I find that a single-scale hierarchy is not only much simpler, but makes it possible to portray all these relationships. Concentric circles are used to depict higher and lower relationships. Fig. 1 shows all the major pronouns in this way. We can see at a glance what the different relationships between persons involve. I vs. you is a relationship between two holons on the same level that share membership within a larger holon. I vs. he, she or them is a relationship between two holons on the same level that do not share a common membership in that context, though they may in some other context. I vs. it is a relationship between two holons on different levels, with it lower than I.

He: So in this diagram, the I vs. it relationship involves the behavioral "I", while the I vs. you or he, she, them involves the performing "I".

I: More or less, yes, and their corresponding interiors. This is only the beginning, though. The inclusiveness of such a diagram is further shown by the fact that it can deal with relationships that are not identified as such in English, but which are present in some other languages. For example, many languages, such as French, distinguish between two kinds of "you", an intimate or informal version, and a formal version. The intimate form of you is used between two people who have a close relationship, while the formal form is reserved for relationships that are not so close. English used to make the same distinction with the words "thou" and "you", but of course "thou" is now very rarely used, with "you" being called into service for both senses.

In my diagram, the intimate form of "you", or "thou", is that between two holons that share membership in an immediately larger holon, while the formal form is between two holons that share membership only in a much larger holon (see Fig. 2). For example, two people who used the intimate form of "you" might be members of the same family, while two people who used the formal sense of "you" might be members of the same school, workplace, or nation. Thus the degree of intimacy between two individual holons is inversely related to both the size of the social holon including them, and to how much higher it is than they are.

He: Do you think the presence or absence of such a term in a particular language says something about the holarchical structure of the society with that language?

I: No doubt, though the relationship may be complex, and not one I want to get into here.

Another example involves the word "we". In some languages, such as Filipino, there are two forms of this word, an inclusive form and an exclusive form. The inclusive form is used when speaking to someone who is a member of the holon referred to by "we". For example, if you and I are going somewhere together, I use that form of "we" when I talk to you. But if I talk to someone else who is present about where you and I are going, I use a different form of "we", one that refers to a group that does not include the person spoken to. This distinction, too, can be easily represented in these diagrams, because again, the difference is between membership in a smaller, more intimate holon, and membership in a much larger holon. This same diagram also makes the important point that we are simultaneously members in many different groups, some more inclusive than others.

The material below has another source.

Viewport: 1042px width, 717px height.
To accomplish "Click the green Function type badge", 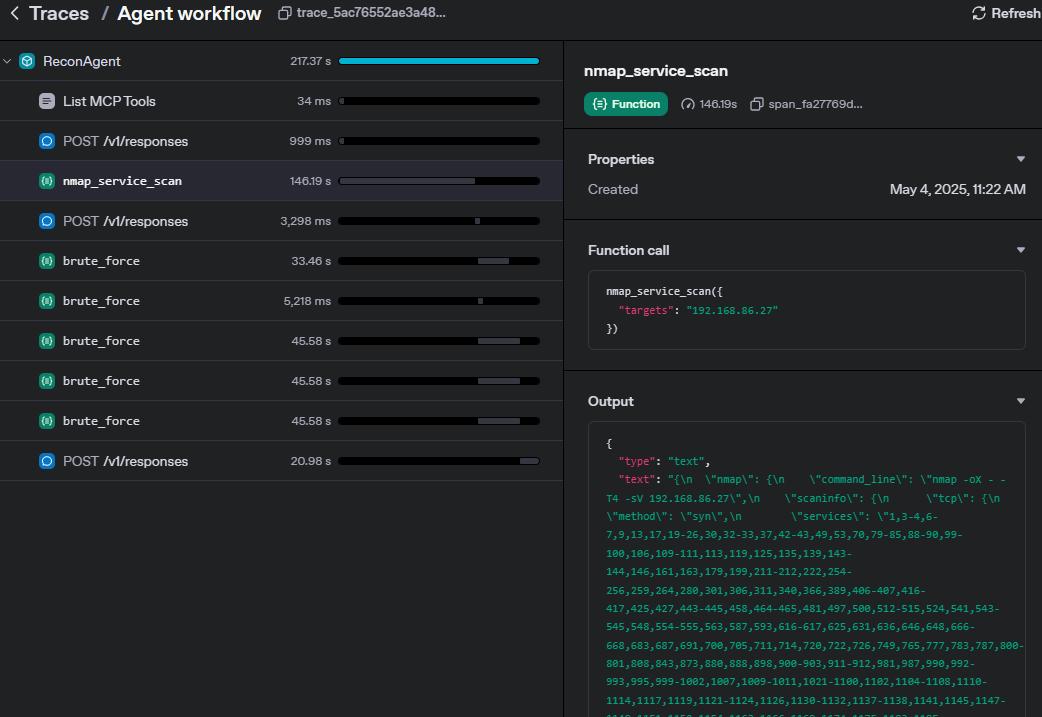I will tap(626, 104).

Even further, this kind of diagram can reveal relationships for which perhaps no language has a specific term. Consider the relationship of an individual to a social organization he doesn’t belong to. For example, your relationship to some corporation, or to some other nation. How do you refer to that social organization? The most commonly used term is "they". You might call someone at the corporation to get some information, and later tell your friend, "they told me such-and-such". Or you might say about some other country, "what they really want is such-and-such."

In situations like this, we’re really interacting with a single social holon. Why, then, do we use the word "they"? Mostly because we have no better word. To use "he", "she", or "it" seems inappropriate, as we reserve those terms for individual holons. "They" is correct in the sense that this social organization includes more than one individual holon, but it is still a single holon itself. It is clearly a very different usage of "they" from the way we use that word when, for example, we point to several people on the street.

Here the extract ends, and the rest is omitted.